Over the years, we’ve written quite a bit about global positioning systems technology. Interestingly, other than the first column, the other five columns were about what could go wrong and what you could do about it. Why is that? As the late Arthur C. Clarke once observed, “Technology sufficiently advanced is indistinguishable from magic.” Well, when the magic stops, you need to understand how to cope. This column is about that.
It may be hard to believe, but 99.86 percent of all the mass in our entire Solar System is one object alone: the Sun. So, when things happen there, it is probably going to have an impact, particularly here, if only because of our high-technology-based reliance on radio waves of all usable frequencies. On balance, the average day on the surface of the Sun clocks in at 10,000-degrees Fahrenheit. That, as we will learn, is a good day.
Solar flares are, essentially, an explosion in the Sun’s atmosphere. When that happens, the surrounding solar atmosphere gets heated up to over 20,000,000-degrees Fahrenheit. That, as the saying goes, is a bad day.

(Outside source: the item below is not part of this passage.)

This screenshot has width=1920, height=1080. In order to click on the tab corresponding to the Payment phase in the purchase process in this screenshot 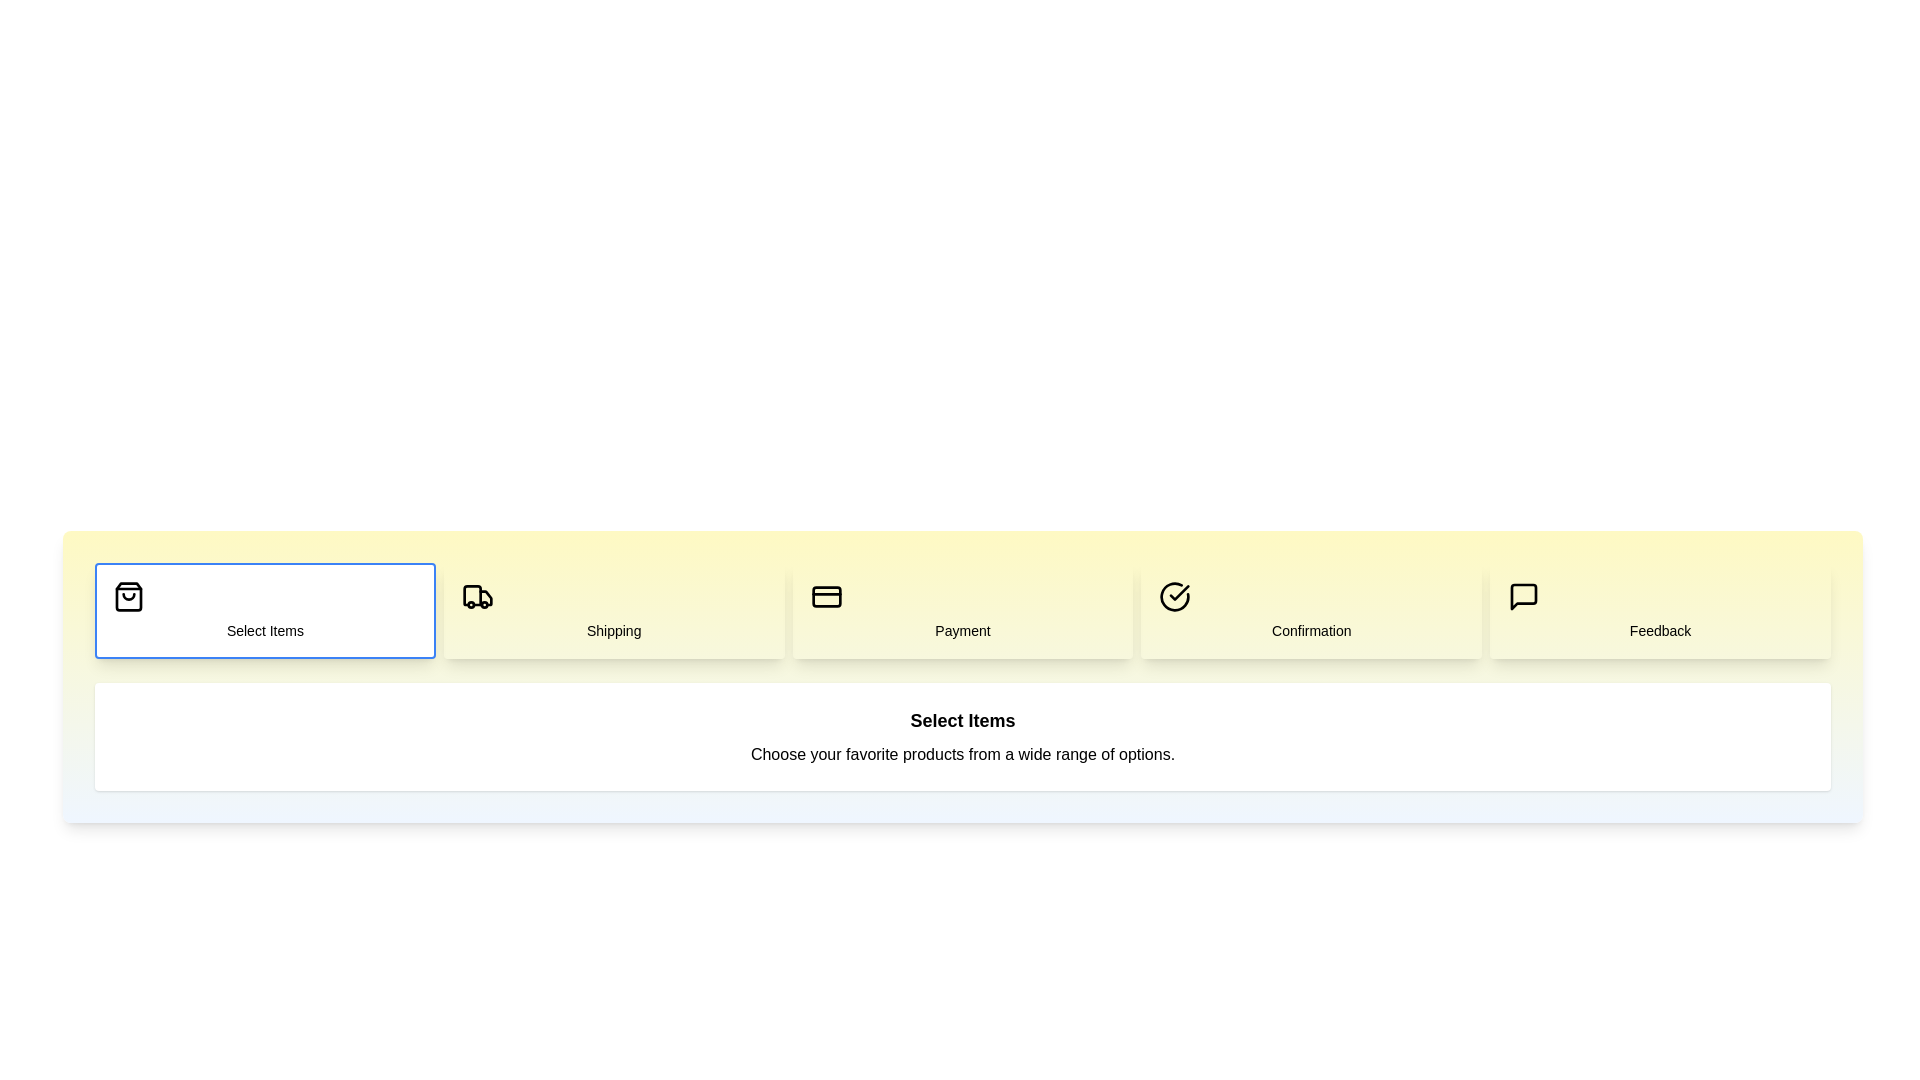, I will do `click(963, 609)`.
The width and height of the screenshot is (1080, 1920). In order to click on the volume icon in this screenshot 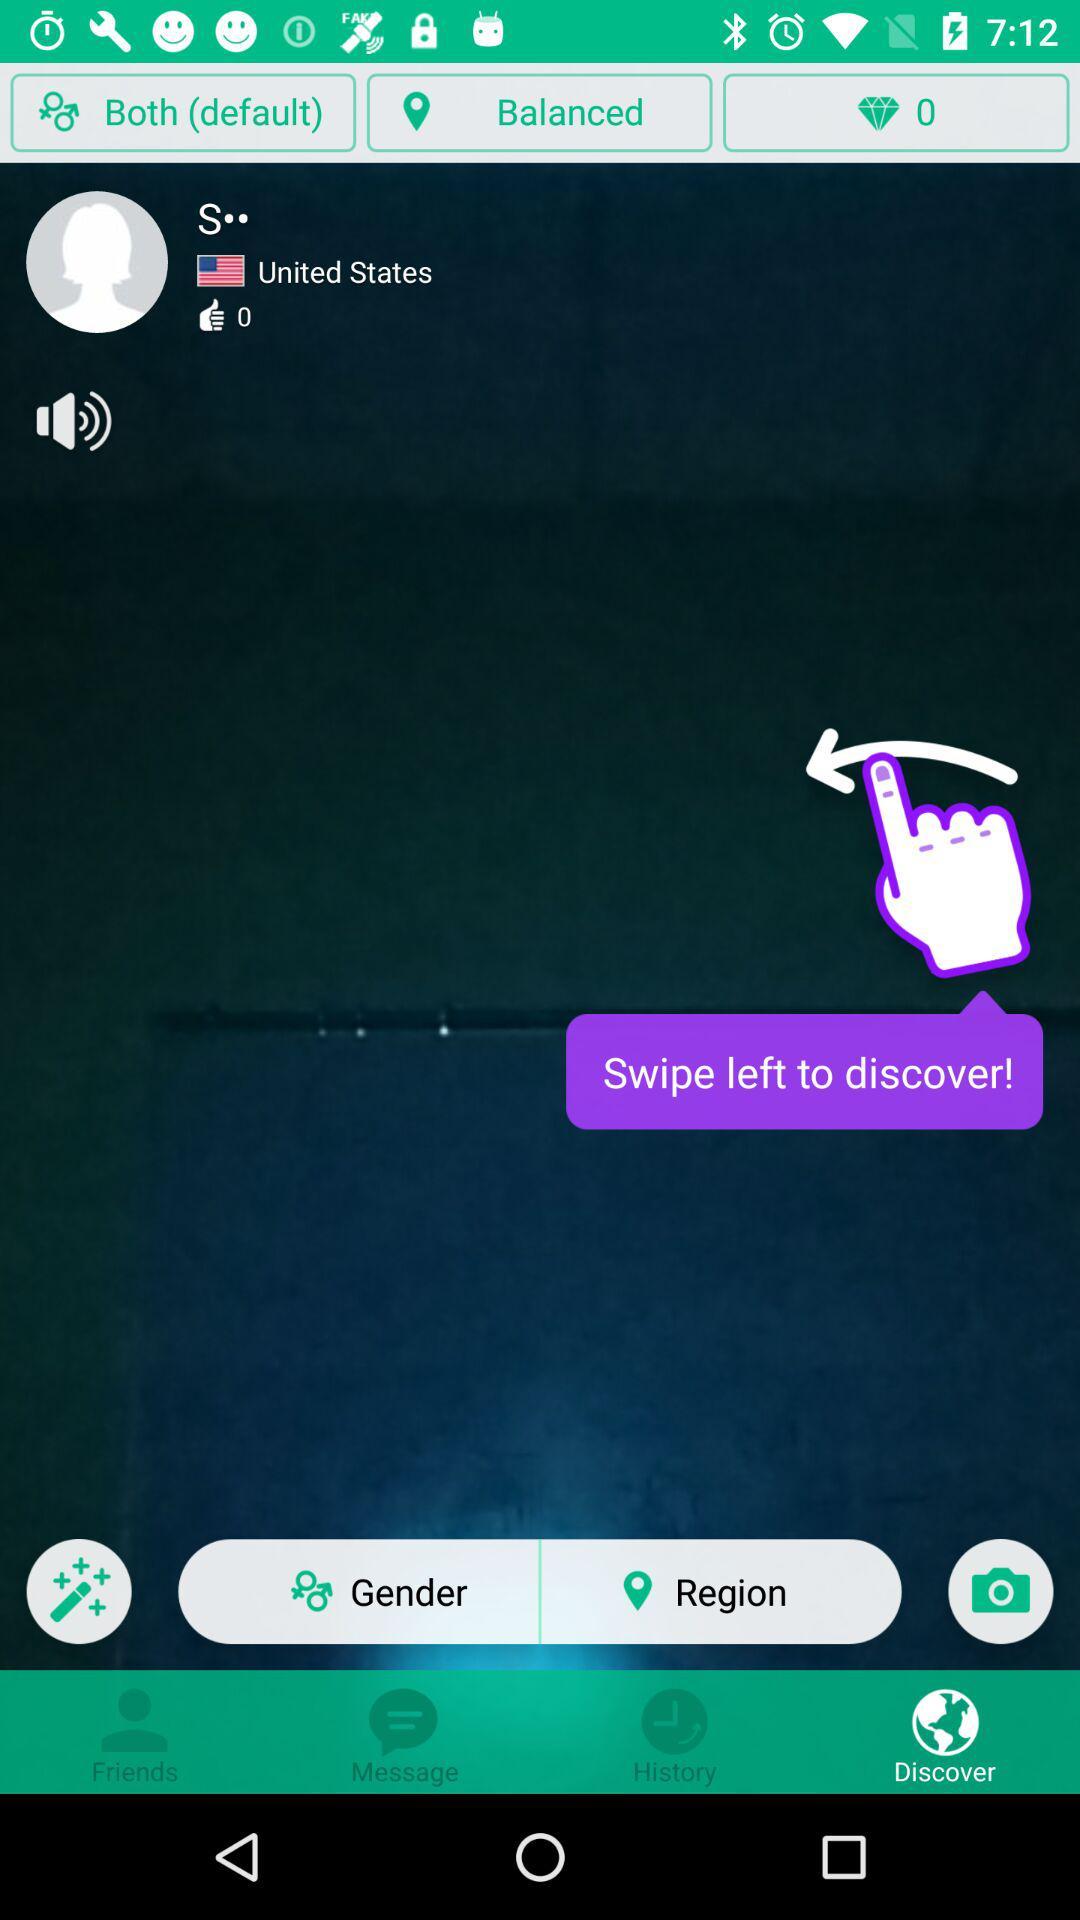, I will do `click(71, 420)`.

This rips the surrounding atoms to pieces and sends electrons, protons, and heavier ions shooting into space at the speed of light. This wave of atomic carnage spans the entire electromagnetic spectrum at all wavelengths, from simple radio waves to extremely high energy gamma waves. This, as scientists are fond of saying, is the problem.
Solar Flare Cycles
As you may know, the Sun has many cycles to it, and one of them is the roughly 11-year solar flare cycle. We are approaching the peak of the current cycle in 2021-2022 of the current cycle. In the two years ahead, we will likely see a peaking in solar flare activity. Ten to 12 years ago, GPS technology was expensive and far less common than it is today. Now, GPS is virtually everywhere — boats, cars, integrated into EPIRBs, pocket-sized for hikers, etc.

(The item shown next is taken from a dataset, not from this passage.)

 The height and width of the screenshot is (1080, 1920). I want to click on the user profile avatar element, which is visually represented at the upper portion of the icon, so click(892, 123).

Now, as the Fates would have it, we know that based on recent studies that GPS receivers are unexpectedly vulnerable to bursts of radio noise produced by solar flares. When we were at the last peak, GPS was just much less common, and the problems were thus minor in relative scope and attention.

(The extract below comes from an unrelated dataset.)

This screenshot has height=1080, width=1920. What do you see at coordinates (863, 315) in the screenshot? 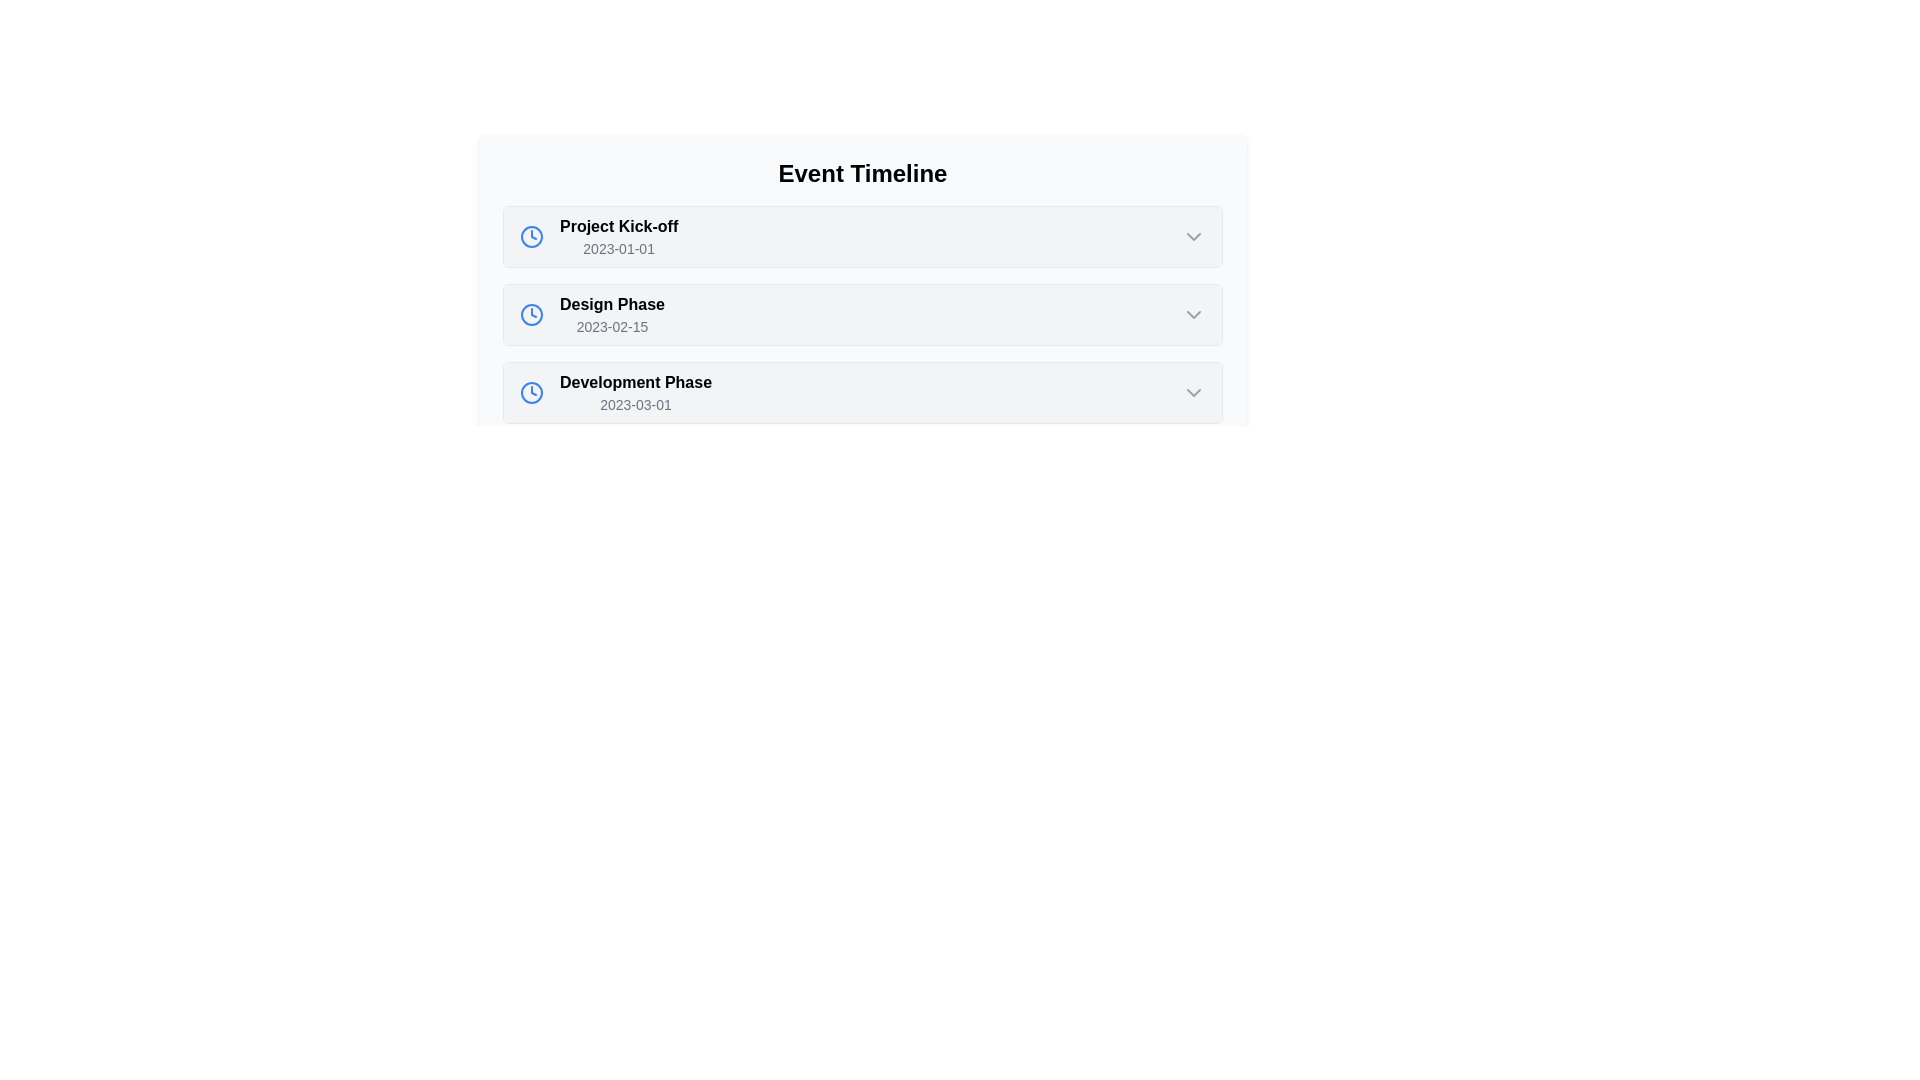
I see `the downward arrow of the second collapsible list item representing the 'Design Phase' in the 'Event Timeline'` at bounding box center [863, 315].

The intense bursts of radio noise, caused by the charged particles shooting out from the solar flare at the speed of light, appear to peak in the 1.2 and 1.6 gigahertz bands used by GPS. Normally, radio noise in these bands is very low, so receivers can easily pick up weak signals from orbiting satellites.
This may also be a problem for aircraft navigation as the FAA uses reference GPS receivers on the ground for air traffic control. Although planes can and do fly without GPS, outages will force the FAA to increase the distance and timing between aircraft, delaying flights.
GPS is also used to synchronize power grids and cell phone networks. And, of course, we use GPS in our boats (and cars.) We could increase the strength of GPS signals but that would require redesigning GPS satellite hardware and software. I think solving the “Y2K” software problem was easier.
And didn’t we turn off LORAN a few years go?